NASA's crewed Artemis II lunar fly-by mission flew April 1, 2026 — the first crewed flight under the Artemis program and the most significant validation to date of NASA's multi-tier procurement architecture. Behind the launch sits a supplier base of more than 2,700 companies across 47 states feeding 11 prime contractors. Coverage from Procurement Magazine and NASA Artemis Partners.
Who the primes are
Per NASA's official partner list, the major Artemis primes include:
- Aerojet Rocketdyne, Bechtel, Boeing, Lockheed Martin, Northrop Grumman, SpaceX (large primes)
- Axiom Space, Blue Origin, Maxar Space Systems (commercial space partners)
- Amentum, Jacobs (services / engineering primes)
Below them sits a tiered supply base with thousands of small and mid-sized firms — manufacturing, propellants, electronics, software, ground support equipment, and specialty materials.
What the successful flight unlocks
Three things, in order of timeline:
- Artemis III hardware acceleration. NASA's lunar landing mission depends on hardware development continuing in parallel with crew certification. Successful Artemis II validates the crew certification path and removes a key risk from the Artemis III procurement plan.
- SBIR/STTR pipeline activation. NASA's Small Business Innovation Research / STTR program is adopting a Broad Agency Announcement framework with 2026–2027 BAA appendices closing May 21. Firms developing technologies relevant to lunar surface operations, life support, or in-space manufacturing have a clear funding window.
- The $1.8B engineering support recompete. NASA opened bidding on a $1.8B engineering services contract in February 2026. With Artemis II validated, expect agency willingness to commit to longer-term services contracts to grow.
How small firms get in
Three realistic paths:
- Subcontract to a prime. Each Artemis prime has a small-business liaison and a subcontracting plan with quotas under FAR Part 19. Cold outreach to liaison officers with specific capability statements works.

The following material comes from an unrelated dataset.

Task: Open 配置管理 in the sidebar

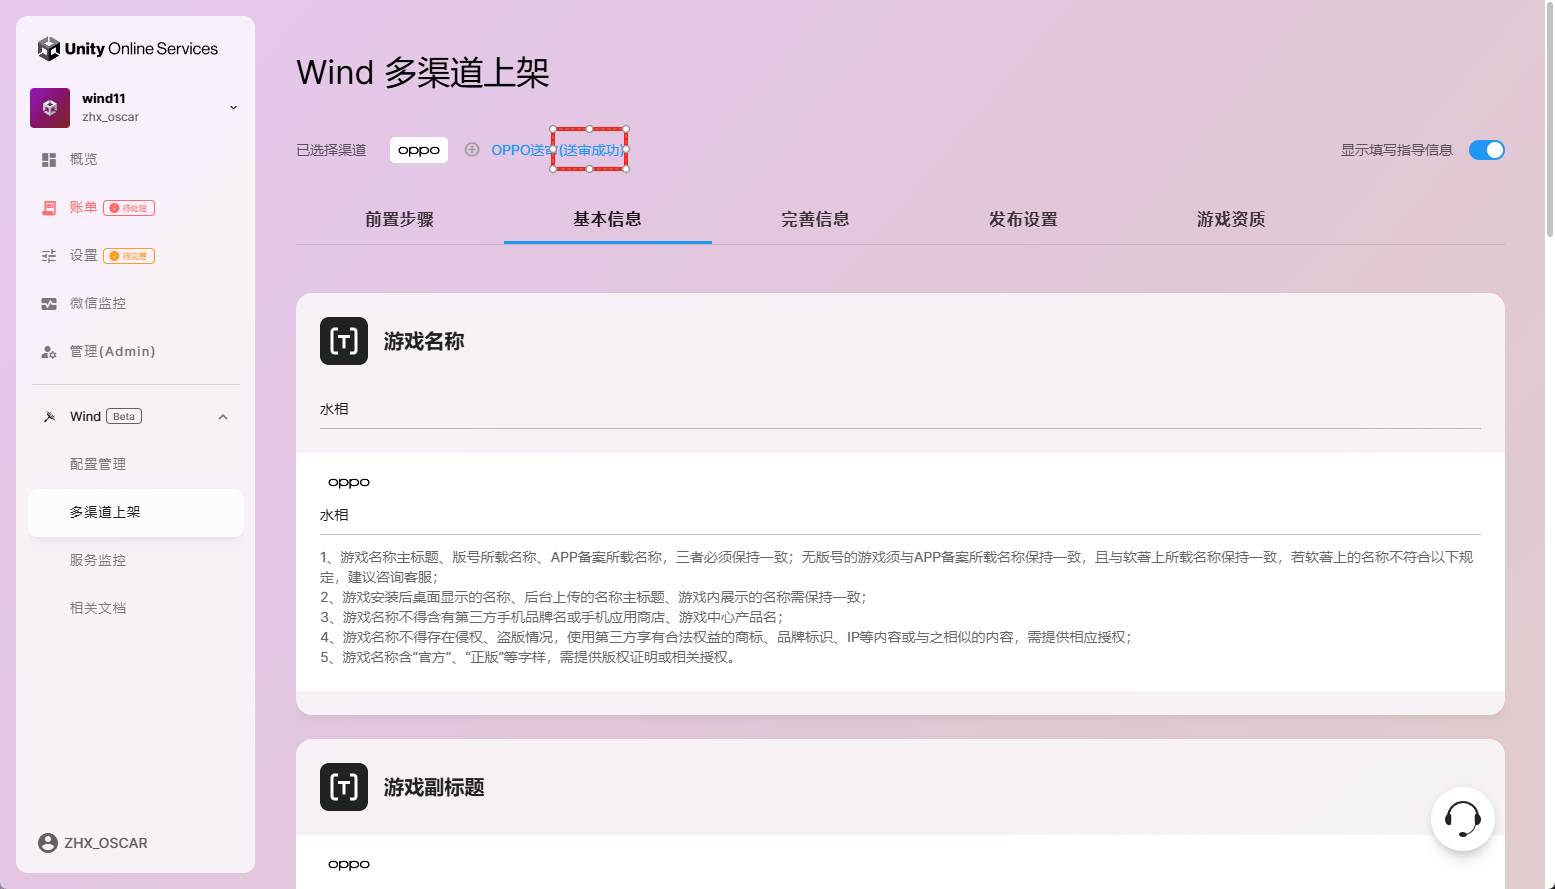Action: tap(98, 464)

- SBIR/STTR direct. NASA's BAA-driven SBIR is one of the most accessible federal R&D funding sources for new entrants. Phase I awards run $125k–$150k; Phase II up to $850k.
- Mentor-Protégé Program. NASA's MPP pairs eligible small businesses with mentors among the primes. Approval comes with concrete subcontracting expectations.
What to do this week
- If you have any technology relevant to lunar surface operations, life support, in-space manufacturing, or radiation hardening: pull the current SBIR topic list at SBIR.gov and identify proposal windows.
- If you're a services firm: monitor SAM.gov for the $1.8B engineering recompete plus follow-on Artemis program support contracts.
- Consider the broader pattern: a successful Artemis II hard-codes NASA budget commitment to the program through at least 2030. Long-tail subcontracting opportunity will outlast multiple administrations.